Reporting on the Mexican Cartel Drug War

Why Mexico's drug gangs target rehab centers

Saturday, June 11, 2011 |


Mexico's drug gangs frequently target private, unlicensed rehabilitation centers, which have less security than government-licensed rehabilitation centers.
By Geoffrey Ramsey, Guest blogger
C.S. Monitor

The events seemed like something out of a gangster film. According to Mexico’s El Universal, at around 5:30 p.m. on June 7, five vehicles pulled up outside the Victory Center for Alcohol and Drug Rehabilitation in Torreon, Coahuila, in northern Mexico. A gang of heavily-armed men emerged from the cars, and burst into the clinic. Methodically moving from room to room, they opened fire on everyone in sight, killing 13 patients and workers.

Then, as quickly as they had arrived, the assailants climbed back into their cars and fled the scene.

Although such extreme violence at a treatment center may seem incomprehensible, attacks on these institutions are becoming a fairly common phenomenon in Mexico. To date, the bloodiest of these shootings was in June 2010, when a gunman killed 19 people in a drug rehabilitation center in the city of Chihuahua, which borders Coahuila.

Mass shootings of this sort, with a defenseless group of people indiscriminately gunned down, have become common in Torreon, though typically the incidents have occurred in bars.

Prior to the June 7 murders, there had been at least five such incidents, resulting in more than 50 deaths, since the beginning of 2010. In most of the cases, official reports blamed the killings on local representatives of the Sinaloa Cartel, who are based in neighboring Gomez Palacio and have been engaged in a year-long battle with Torreon-based Zetas for control of the area.



Killed to minimize the risk

Gangs frequently target private, unlicensed rehabilitation centers, because they are more likely to take in active gang members seeking to free themselves from an addiction to their own product. In contrast to government-licensed rehabilitation centers in Mexico, private clinics are not associated with the penal system and often have very little security, leaving their patients vulnerable to attacks by gangs seeking to avenge the death of a friend or eliminate a potential police informant. Some unlicensed clinics may also serve as fronts for drug dealing, or even as safe houses for gangsters seeking to lay low.

After a 2009 attack on a center in Juarez, the Chihuahua state Secretary of Public Security, Victor Valencia, said the rehab clinics had become a hotbed of criminal activity, adding that “cartels are using them to recruit young people from 17 to 23 years old.”

According to him, it is difficult for these youths to escape from a life of crime, as they are seen as a “disposable” liability by the leaders of criminal organizations.

Drug cartels cannot afford to have a former member come clean, either about himself or, worse, his bosses.

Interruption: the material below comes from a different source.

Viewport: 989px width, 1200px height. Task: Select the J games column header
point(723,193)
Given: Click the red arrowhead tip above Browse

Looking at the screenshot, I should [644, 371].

Because these young people can be quickly replaced, they are often killed in order to minimize this risk.

Cartels run their own rehab centers

In some cases, organized criminal groups even run their own rehabilitation centers.

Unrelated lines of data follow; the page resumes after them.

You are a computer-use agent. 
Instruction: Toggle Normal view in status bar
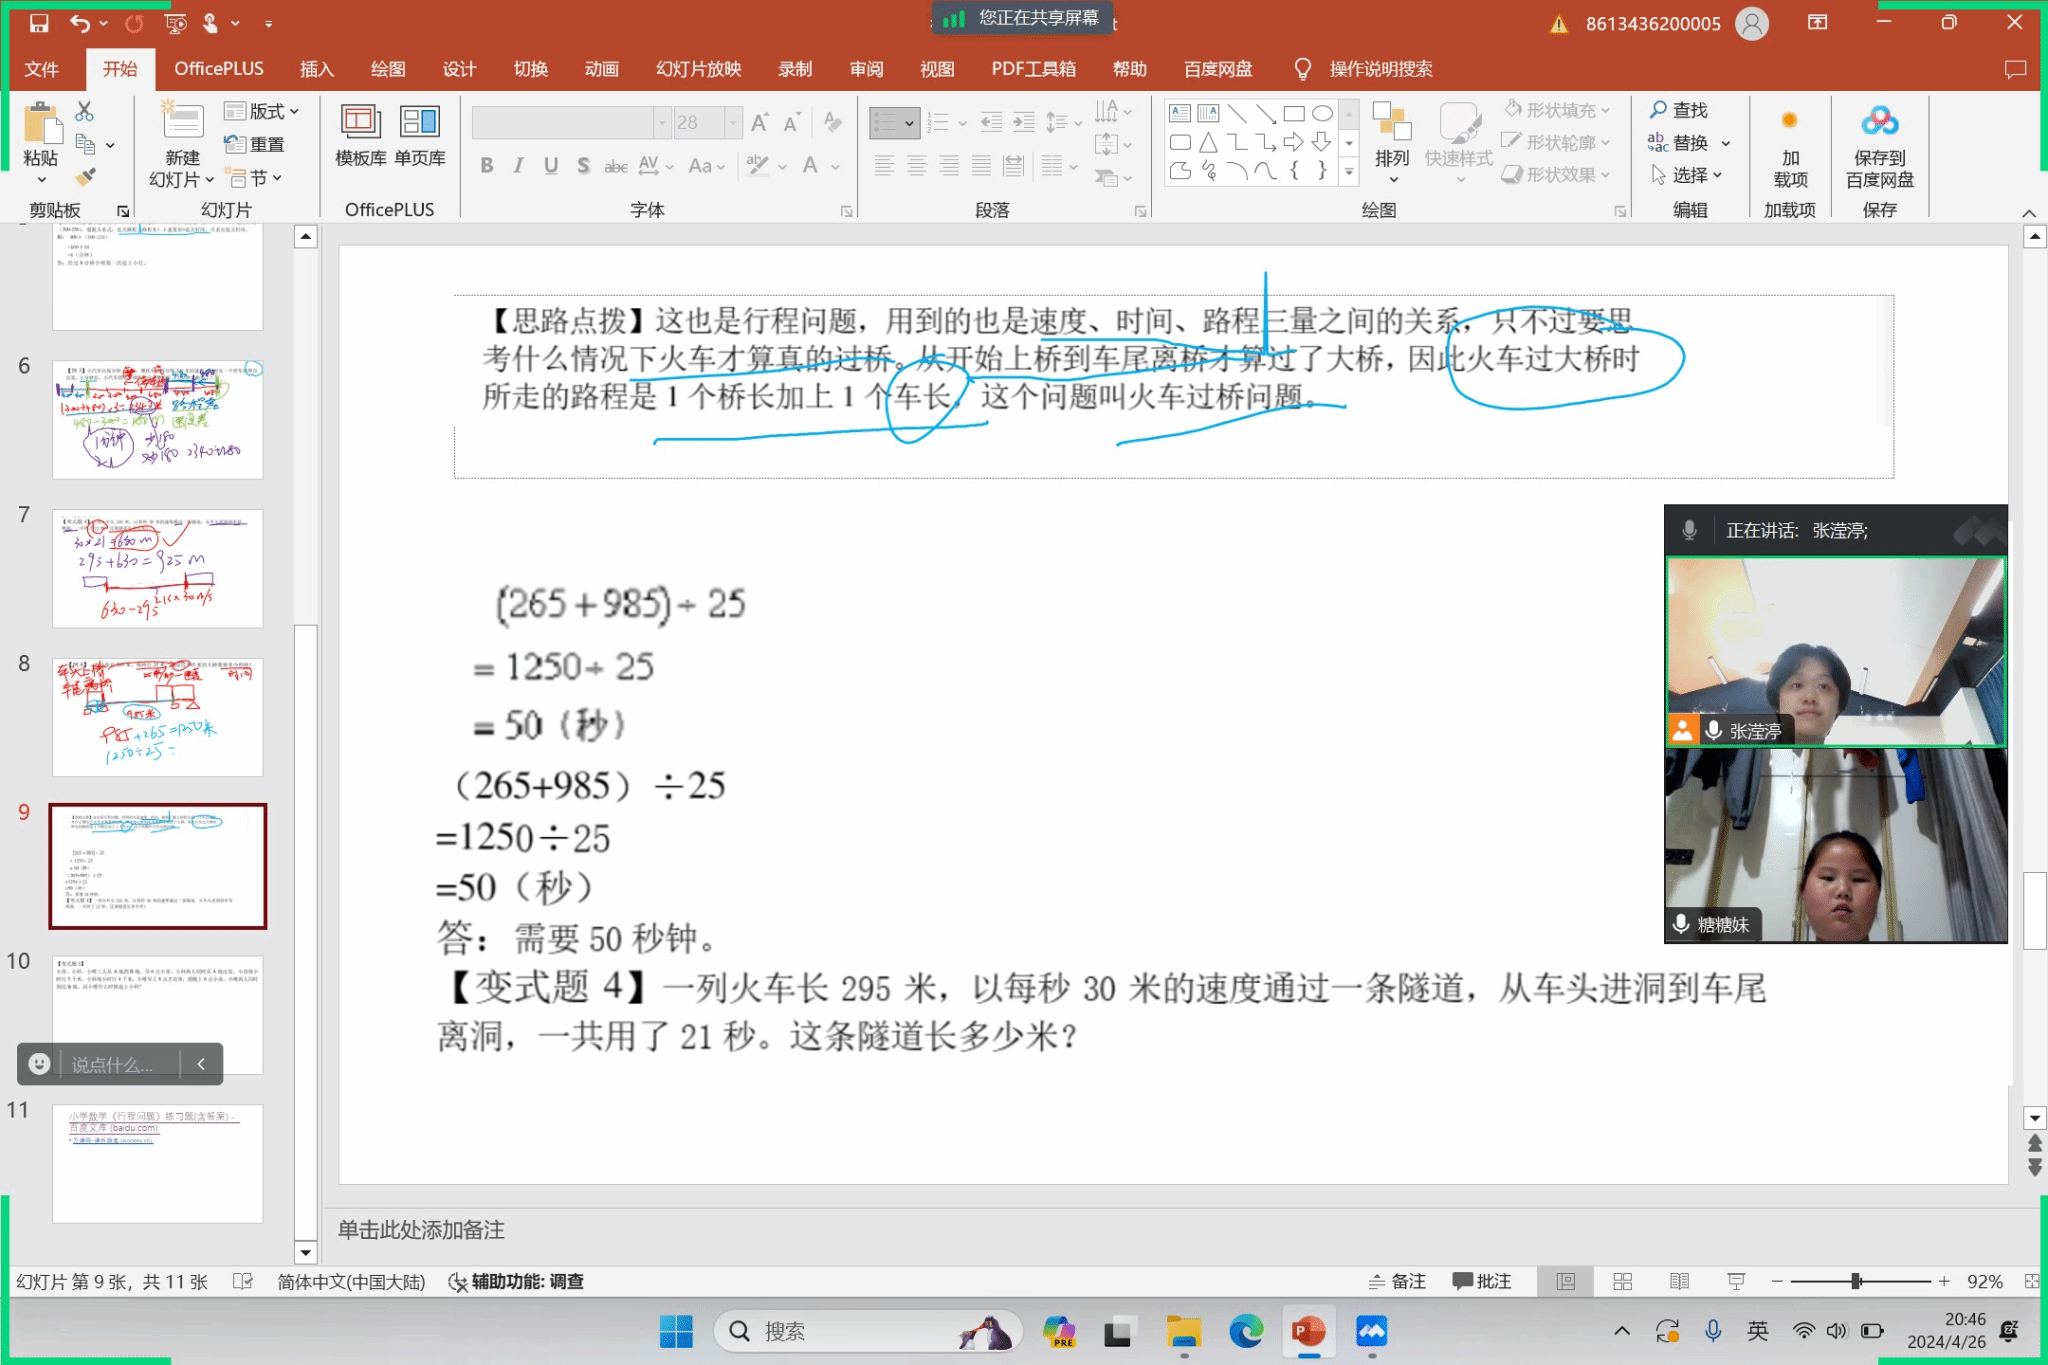(x=1566, y=1282)
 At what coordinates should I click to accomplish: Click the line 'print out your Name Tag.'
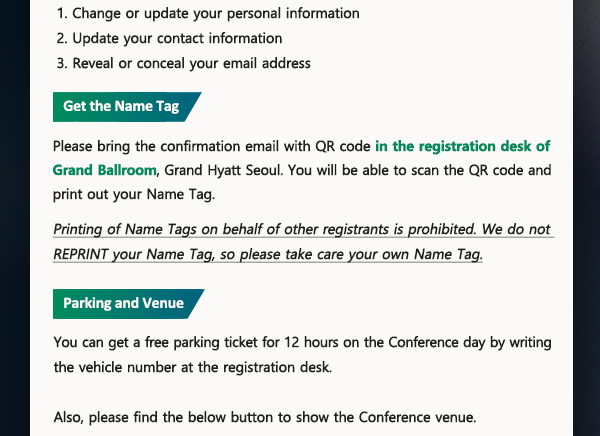pos(134,194)
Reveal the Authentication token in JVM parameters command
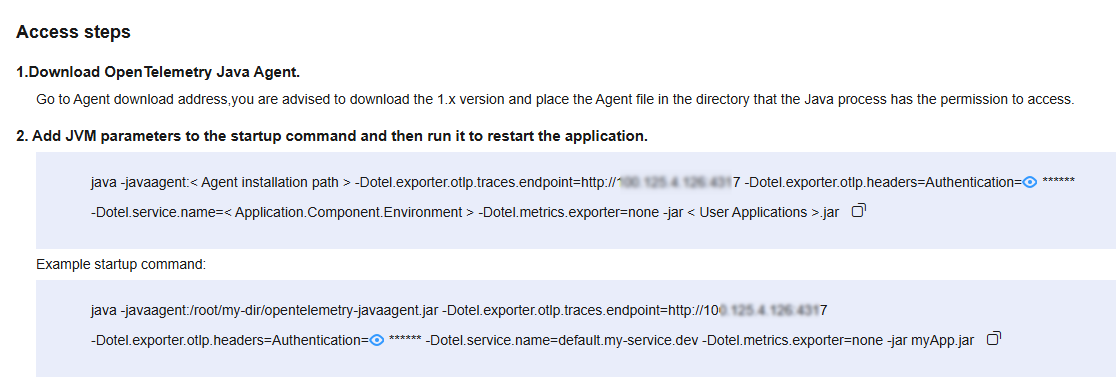This screenshot has height=380, width=1116. pos(1029,182)
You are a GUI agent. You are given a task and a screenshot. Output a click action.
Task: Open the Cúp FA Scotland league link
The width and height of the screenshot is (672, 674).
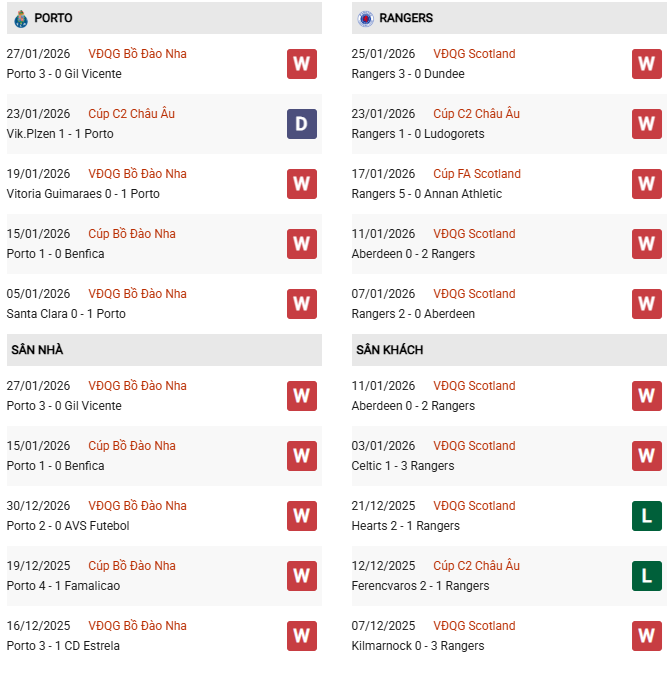[476, 174]
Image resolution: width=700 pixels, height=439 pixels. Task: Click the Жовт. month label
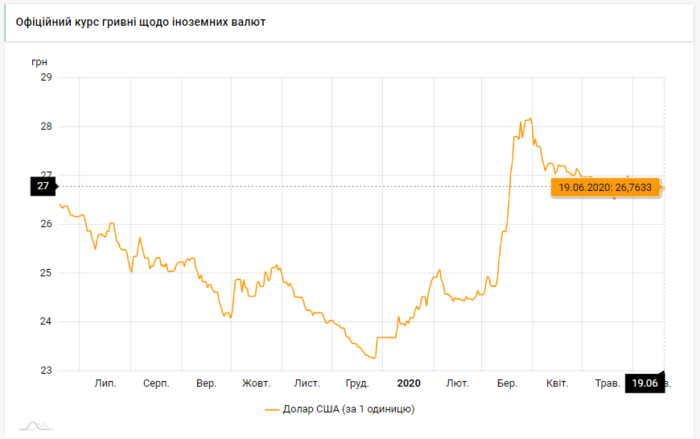point(256,383)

The most well-documented instance of this is in the state of Michoacan, where a drug trafficking organization known as the Familia Michoacana has traditionally exerted a high degree of social control in rural areas.

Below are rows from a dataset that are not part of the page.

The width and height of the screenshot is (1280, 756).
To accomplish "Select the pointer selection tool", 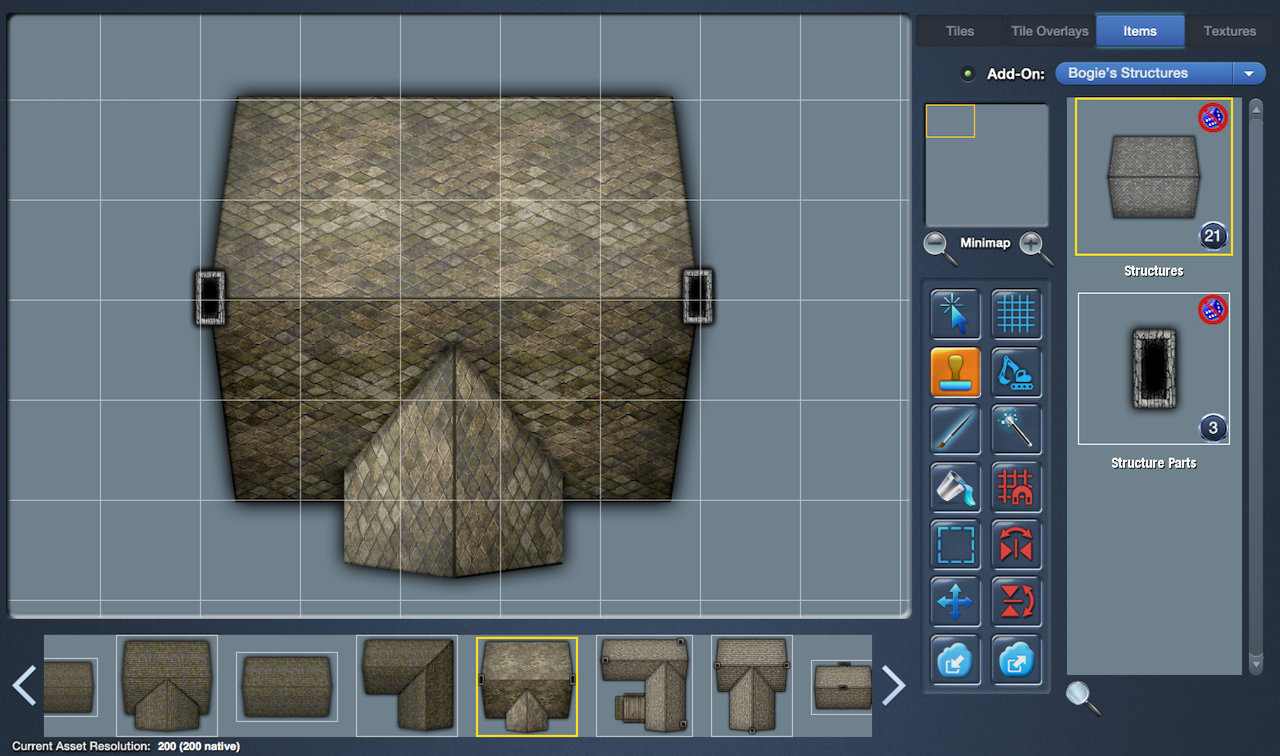I will click(955, 315).
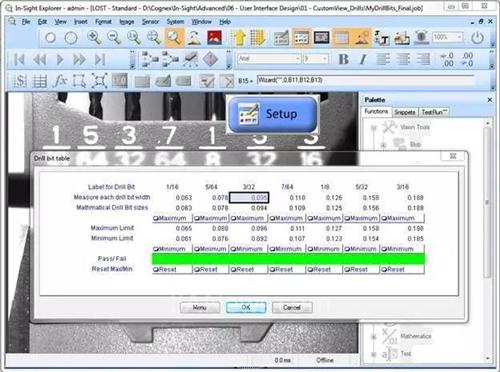Click the Zoom Out magnifier icon
The height and width of the screenshot is (372, 500).
point(114,37)
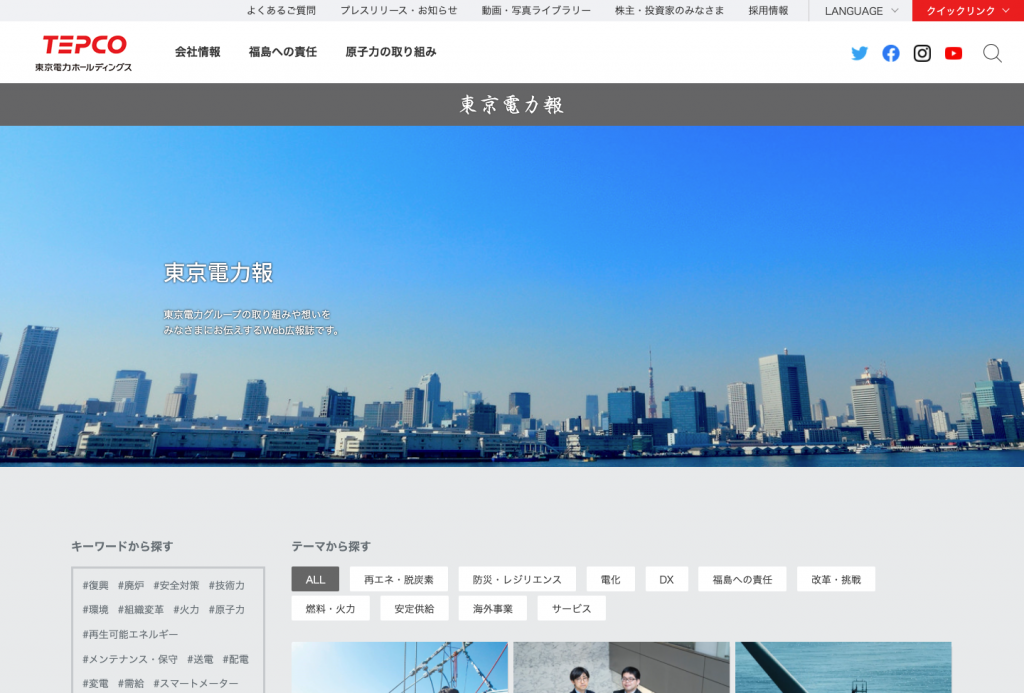1024x693 pixels.
Task: Click the magnifier search icon
Action: click(x=992, y=53)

While recent reports suggest that the Familia is on the decline, Familia operatives have traditionally enforced curfews, provided jobs (through drug production and trafficking), punished minor offenses and encouraged otherwise lawful behavior, based on its strict quasi-religious morality. The group is also known to operate a series of rehab clinics as front institutions for recruiting and training centers.

In an interview with the Associated Press, Public Safety Secretary Genaro Garcia Luna said that a suspect captured in 2009 claimed to have trained 9,000 Familia recruits in various rehabilitation clinics across the western portion of the state. According to the suspect, addicts underwent treatment as part of a strict training regimen, and were executed if they did not comply with the organization’s demands. Officials believe that drug-trafficking organizations like the Familia may prefer to use rehabilitated addicts as transporters because they have an incentive not to touch the product.

'The problem is revenge'

Some officials have said that the violence is a simply an unfortunate but inevitable affliction of private addiction clinics. According to Health Secretary Jose Angel Cordova, there are more than 1,500 such institutions throughout the country, and all of them face the same danger of attacks. "The problem is revenge between groups, and that is very difficult to control,” he said.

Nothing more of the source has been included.